К 80-летию Ялтинской конференции

Ремарки
В феврале 1945 года в Ялте прошла конференция «Большой тройки».

Эта встреча во многом заложила те основы и принципы мировой системы и международной политики, которые сейчас страны Запада и их сателлиты всеми силами пытаются ликвидировать. Почему и для чего?

На эти вопросы ответы в онлайн-режиме даются порой самые разновекторные, исходя из политических пристрастий сторонников того или иного варианта будущего. Сегодня поговорить хотелось бы не об этом.

Кому интересен подробный анализ всех перипетий многосоставных совещаний и бесед в узком кругу союзников по антигитлеровской коалиции в недавно освобожденном советскими войсками Крыму —  также адресую к внушительной по объему историографии.

Внимание же нашей курящей сигары, читающей и думающей аудитории хотелось бы обратить на аспект, во многом дающий понимание самой сути британской политики и дипломатии — на сформировавшийся за столетия процесс принятия решений в Соединенном Королевстве, на decision making.

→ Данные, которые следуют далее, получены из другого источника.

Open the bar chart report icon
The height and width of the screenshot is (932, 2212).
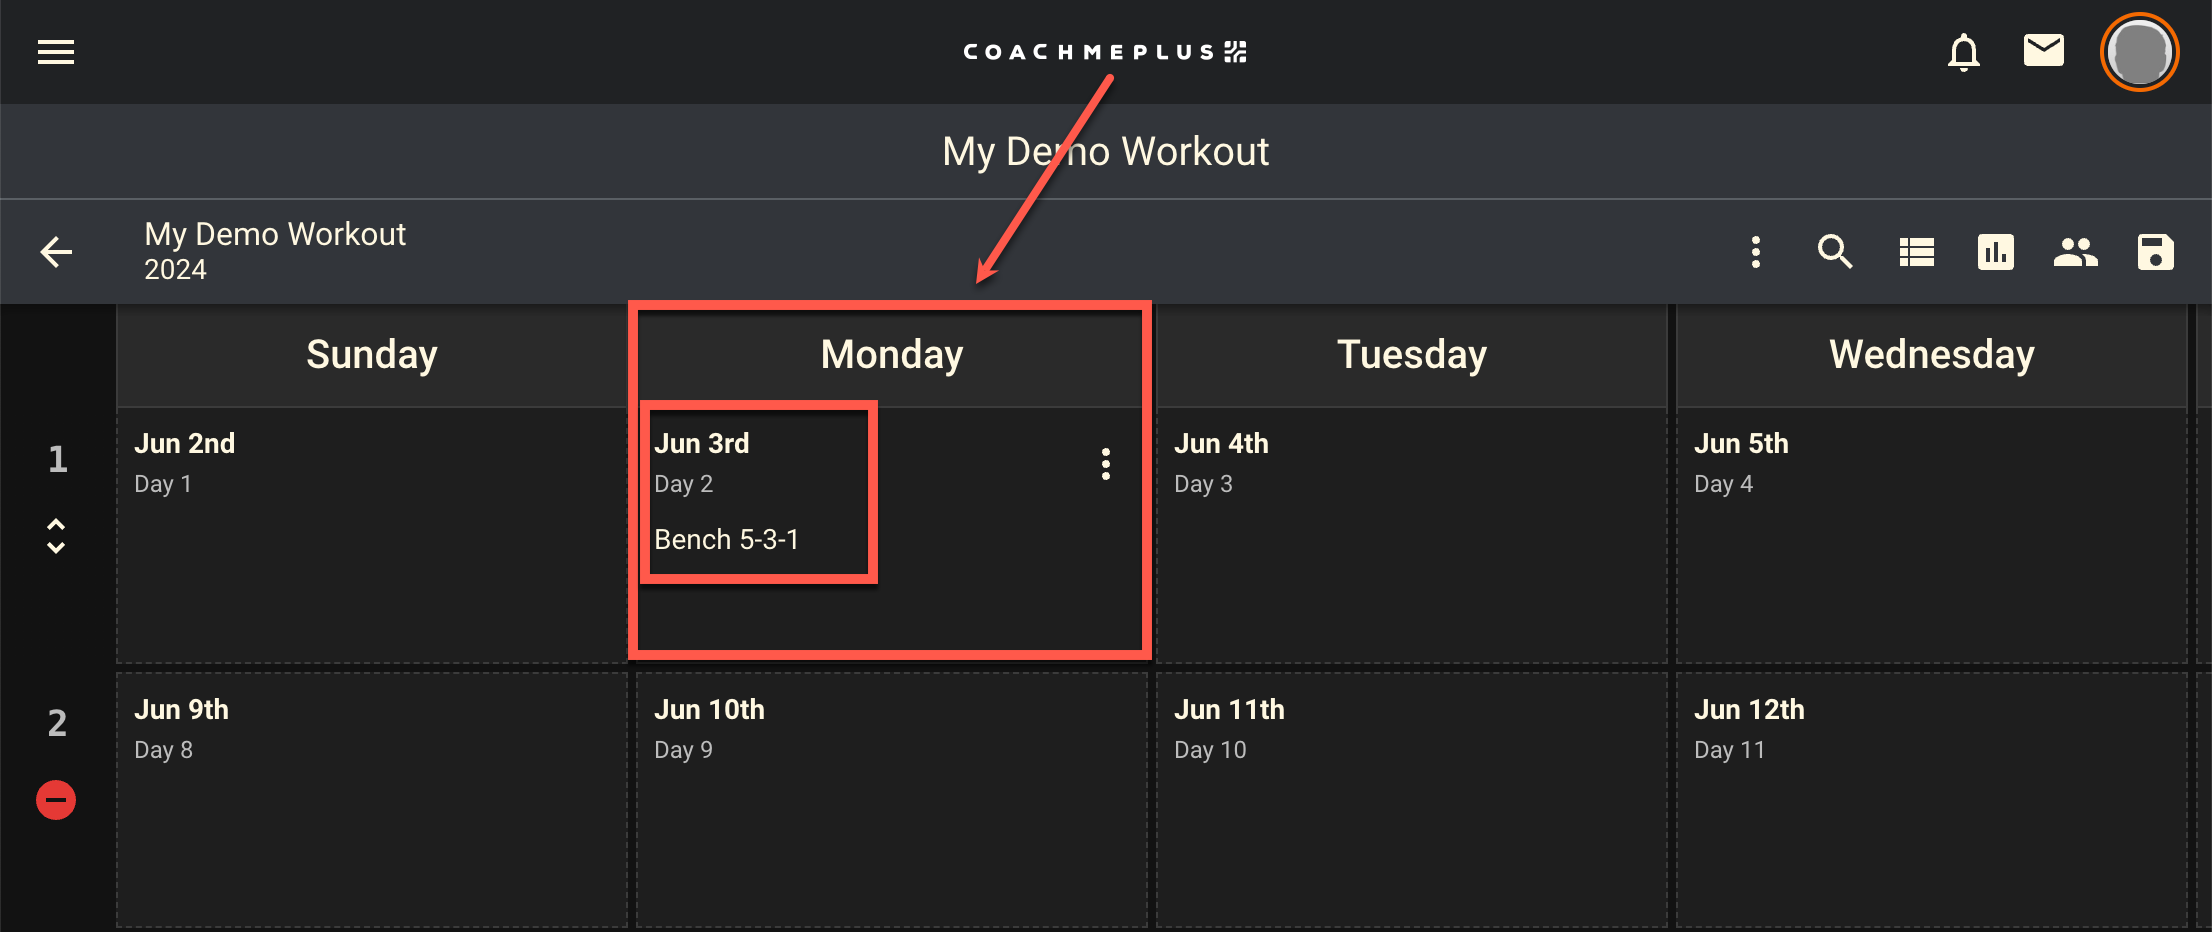pyautogui.click(x=1995, y=252)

Именно его гласные и негласные алгоритмы и участники подчиняли себе британскую политическую линию, которую публично выражал Черчилль на ключевых форумах, таких как Ялтинская конференция, и в личной переписке трех лидеров союзных держав.

Благодаря своим бойким мемуарам, безусловной личной харизме и сложившейся публицистической традиции Уинстон Черчилль стал выглядеть мегаполитиком прошлого столетия. Но даже если обратиться к периоду Второй мировой войны, где личностный фактор играл важную роль, при внимательном рассмотрении сэр Уинстон отнюдь не является гегемоном британской политической системы, каким его изображают.

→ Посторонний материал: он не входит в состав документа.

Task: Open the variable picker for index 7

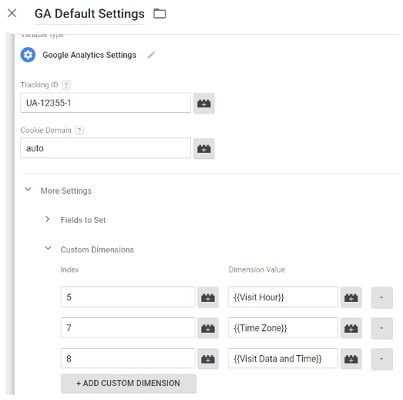Action: (208, 328)
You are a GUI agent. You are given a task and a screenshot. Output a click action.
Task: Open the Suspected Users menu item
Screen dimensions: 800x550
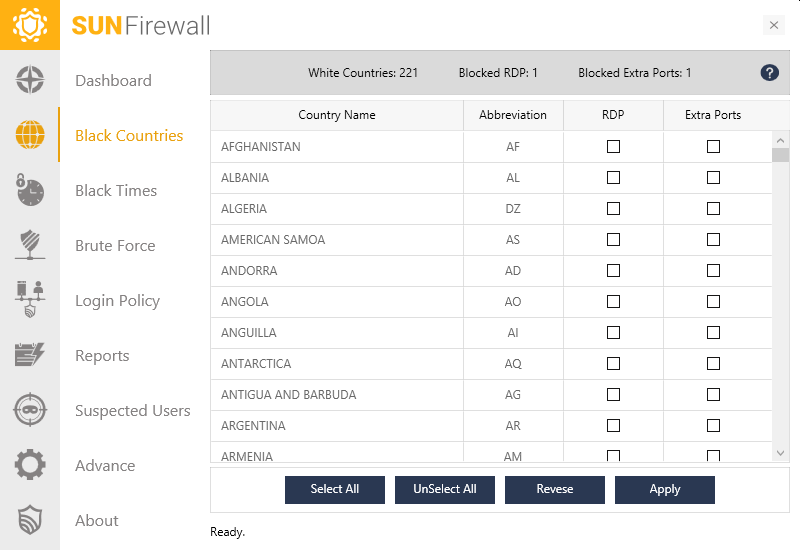[x=132, y=410]
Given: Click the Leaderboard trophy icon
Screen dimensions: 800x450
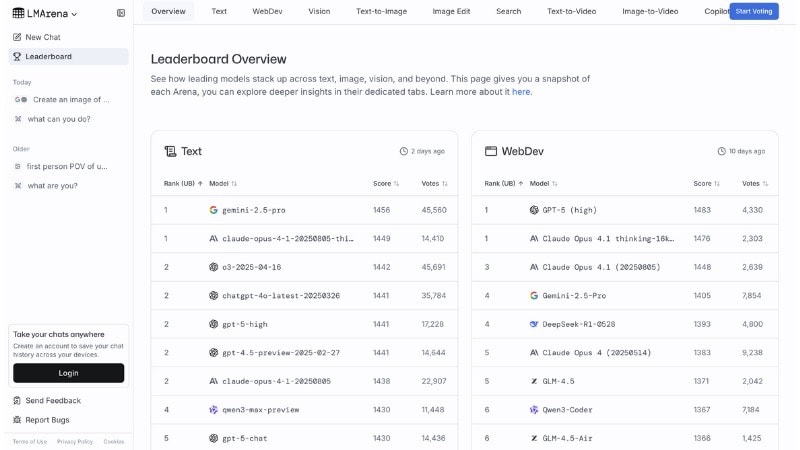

Очень четко это видно именно по классической переписке «Большой тройки»: если подход Кремля ограничен жестким тандемом Сталин – Молотов с подключением по второстепенным вопросам соответствующих наркоматов, а в Белом доме – это преимущественно импровизация Рузвельта с помощниками, то в Уайтхолле все решалось коллегиально путем поэтапной разработки и проверки на всех уровнях британского decision-making’a.

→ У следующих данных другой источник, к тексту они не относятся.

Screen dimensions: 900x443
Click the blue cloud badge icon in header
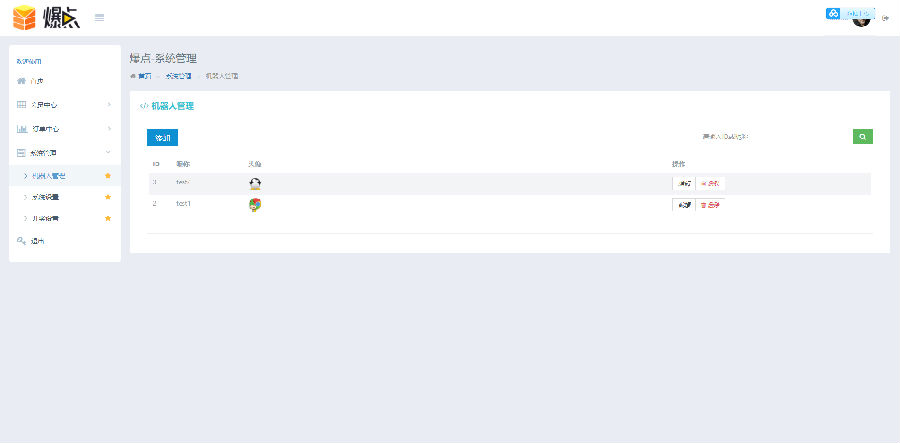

К примеру, каждое послание от Сталина обсуждалось на заседаниях кабинета министров, определялась позиция,  премьеру или главе Foreign Office поручалось подготовить проект ответа, также проходивший обсуждение в кабинете. По военным вопросам включался и Комитет Начальников Штабов, а наиболее важные послания согласовывались с Рузвельтом.

Таким образом «личное» письмо Черчилля после неоднократной шлифовки в формулировках, 5-6 редакций – результат коллективного творчества всей политической верхушки Великобритании, отражение общего менталитета Kingsmen. И сам Черчилль в английских традициях «круглого стола» скорее «первый среди равных».

Однажды, находясь в зарубежной поездке, он отправил Сталину срочный ответ лично, но постфактум пришлось оправдываться перед членами кабинета: послание «вполне соответствует взглядам кабинета по этому вопросу».

В качестве конкретных и очень красноречивых примеров, стоит привести еще пару случаев:

1) Когда Сталин 24.06.1943 расчетливо-гневно написал про так и неоткрытый союзниками Второй фронт, что «дело идет здесь не просто о разочаровании Советского правительства, а о сохранении его доверия к союзникам, подвергаемого тяжелым испытаниям», Черчилль был одновременно возмущен и смущен, целый день думал над ответом 26 июня, чтобы опровергнуть «необоснованные обвинения», хотя военные рекомендовали затянуть отправку для острастки Кремля. Но Сталин сам взял паузу, очень нервировавшую премьера, и держал ее до 9 августа, спокойно согласившись на встречу министров иностранных дел трех держав, при этом ответа Черчиллю так и не дав. «Джо непредсказуем», — со вздохом заметил Иден.

2) Черчилль практически постоянно пребывал на эмоциональных качелях в переписке со Сталиным. Уже в апреле 1945 Гиммлер попытался прозондировать возможность сепаратной капитуляции на Западе, и Черчилль отмел эту возможность, проинформировав советского лидера. «Зная Вас, я не сомневался в том, что Вы будете действовать именно таким образом», — ответил Сталин, еще недавно негатививший по поводу известного «бернского инцидента». Скрытый сарказм ускользнул от премьера, чрезвычайно довольного этой похвалой. «В течение полутора часов он говорил только об этом. Его тщеславие поразительно, и я рад, что дядюшка Джо не представляет, какое воздействие на нашу политику в отношении России может оказать пара его добрых слов, сказанных после стольких грубостей», — заметил в дневнике Дж. Колвилл, личный секретарь Черчилля.